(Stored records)
—————

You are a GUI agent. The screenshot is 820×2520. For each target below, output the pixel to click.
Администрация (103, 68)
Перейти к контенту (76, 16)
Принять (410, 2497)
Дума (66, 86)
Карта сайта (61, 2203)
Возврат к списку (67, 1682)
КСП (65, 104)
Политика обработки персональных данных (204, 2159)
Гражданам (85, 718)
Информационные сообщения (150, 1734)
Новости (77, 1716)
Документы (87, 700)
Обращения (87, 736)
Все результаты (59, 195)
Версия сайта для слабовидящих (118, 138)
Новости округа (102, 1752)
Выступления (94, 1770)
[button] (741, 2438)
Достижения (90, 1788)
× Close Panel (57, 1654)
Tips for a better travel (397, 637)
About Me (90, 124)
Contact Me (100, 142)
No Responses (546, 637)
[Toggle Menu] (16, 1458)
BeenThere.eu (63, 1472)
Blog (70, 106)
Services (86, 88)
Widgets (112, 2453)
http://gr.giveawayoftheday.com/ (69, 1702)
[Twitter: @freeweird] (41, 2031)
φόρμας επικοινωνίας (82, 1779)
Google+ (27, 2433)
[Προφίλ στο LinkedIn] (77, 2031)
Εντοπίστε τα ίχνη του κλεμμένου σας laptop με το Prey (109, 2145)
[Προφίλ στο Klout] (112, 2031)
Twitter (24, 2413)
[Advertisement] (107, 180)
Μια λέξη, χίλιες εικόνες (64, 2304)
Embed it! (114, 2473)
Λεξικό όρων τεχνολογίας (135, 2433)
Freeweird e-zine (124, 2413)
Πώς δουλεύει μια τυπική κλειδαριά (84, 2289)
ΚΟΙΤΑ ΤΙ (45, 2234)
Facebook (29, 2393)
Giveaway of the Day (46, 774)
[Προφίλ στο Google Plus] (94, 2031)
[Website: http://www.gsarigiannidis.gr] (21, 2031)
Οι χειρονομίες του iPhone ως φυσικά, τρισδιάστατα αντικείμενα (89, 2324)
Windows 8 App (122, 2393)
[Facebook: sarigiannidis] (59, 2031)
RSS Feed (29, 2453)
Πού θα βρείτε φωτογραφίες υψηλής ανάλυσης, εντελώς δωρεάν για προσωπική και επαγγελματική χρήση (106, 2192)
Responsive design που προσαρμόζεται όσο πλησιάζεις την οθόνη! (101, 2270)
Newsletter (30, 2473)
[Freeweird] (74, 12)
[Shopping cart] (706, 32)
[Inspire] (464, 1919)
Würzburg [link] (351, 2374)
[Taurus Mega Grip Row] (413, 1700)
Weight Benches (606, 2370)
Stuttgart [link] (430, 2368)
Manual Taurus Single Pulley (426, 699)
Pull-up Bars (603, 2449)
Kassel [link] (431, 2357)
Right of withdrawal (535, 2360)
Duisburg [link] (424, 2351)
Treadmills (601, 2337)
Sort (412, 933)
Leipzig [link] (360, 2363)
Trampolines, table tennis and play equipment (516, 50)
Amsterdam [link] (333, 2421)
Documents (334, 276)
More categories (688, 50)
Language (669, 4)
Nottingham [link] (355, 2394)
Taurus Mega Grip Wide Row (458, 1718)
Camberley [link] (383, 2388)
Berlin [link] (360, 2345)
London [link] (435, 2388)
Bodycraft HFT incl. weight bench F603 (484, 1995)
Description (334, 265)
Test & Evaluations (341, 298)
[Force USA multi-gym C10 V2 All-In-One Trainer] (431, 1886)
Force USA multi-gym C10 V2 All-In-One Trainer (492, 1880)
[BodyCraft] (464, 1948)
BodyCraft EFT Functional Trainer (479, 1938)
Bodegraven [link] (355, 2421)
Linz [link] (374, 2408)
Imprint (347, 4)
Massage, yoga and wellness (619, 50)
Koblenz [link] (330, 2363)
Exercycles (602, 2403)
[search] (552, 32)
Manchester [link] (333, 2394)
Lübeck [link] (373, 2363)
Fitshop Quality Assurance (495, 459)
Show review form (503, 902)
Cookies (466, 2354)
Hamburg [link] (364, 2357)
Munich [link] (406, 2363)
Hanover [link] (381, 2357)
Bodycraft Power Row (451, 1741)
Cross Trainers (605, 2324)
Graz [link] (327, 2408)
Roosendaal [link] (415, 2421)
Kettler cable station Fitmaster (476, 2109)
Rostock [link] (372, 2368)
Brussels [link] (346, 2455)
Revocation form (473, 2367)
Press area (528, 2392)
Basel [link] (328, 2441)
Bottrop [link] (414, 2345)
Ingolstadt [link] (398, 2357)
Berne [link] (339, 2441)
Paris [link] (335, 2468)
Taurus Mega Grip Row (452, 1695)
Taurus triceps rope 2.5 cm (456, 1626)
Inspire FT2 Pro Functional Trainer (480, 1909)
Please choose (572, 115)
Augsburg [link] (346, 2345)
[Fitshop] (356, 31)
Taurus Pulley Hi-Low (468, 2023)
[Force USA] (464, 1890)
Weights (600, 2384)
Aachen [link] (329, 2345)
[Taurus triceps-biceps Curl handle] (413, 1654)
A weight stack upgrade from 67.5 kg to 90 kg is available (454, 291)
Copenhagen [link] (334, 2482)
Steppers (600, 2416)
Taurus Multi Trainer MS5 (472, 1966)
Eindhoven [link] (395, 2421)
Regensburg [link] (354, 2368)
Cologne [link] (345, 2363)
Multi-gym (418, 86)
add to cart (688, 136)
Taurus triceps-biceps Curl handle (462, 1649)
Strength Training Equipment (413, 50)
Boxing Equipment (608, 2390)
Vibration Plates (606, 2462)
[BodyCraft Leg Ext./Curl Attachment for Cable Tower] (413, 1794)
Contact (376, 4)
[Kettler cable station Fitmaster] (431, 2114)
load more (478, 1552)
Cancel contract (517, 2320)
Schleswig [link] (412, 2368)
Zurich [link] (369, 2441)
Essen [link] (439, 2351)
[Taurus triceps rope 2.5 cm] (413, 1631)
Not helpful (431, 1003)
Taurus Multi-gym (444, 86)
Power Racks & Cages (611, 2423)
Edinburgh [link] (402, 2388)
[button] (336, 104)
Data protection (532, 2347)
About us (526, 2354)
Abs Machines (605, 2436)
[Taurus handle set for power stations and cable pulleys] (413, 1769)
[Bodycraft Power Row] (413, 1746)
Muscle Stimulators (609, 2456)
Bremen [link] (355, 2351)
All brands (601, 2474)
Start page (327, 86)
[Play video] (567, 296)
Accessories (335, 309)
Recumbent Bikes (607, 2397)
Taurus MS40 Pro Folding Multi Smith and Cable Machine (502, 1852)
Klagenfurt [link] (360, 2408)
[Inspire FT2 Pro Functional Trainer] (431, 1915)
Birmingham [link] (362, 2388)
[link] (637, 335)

—————

▶ Task requirements: When a line among the entries above contains "Grip", copy it.

▶ Response area:
[Taurus Mega Grip Row] (413, 1700)
Taurus Mega Grip Wide Row (458, 1718)
Taurus Mega Grip Row (452, 1695)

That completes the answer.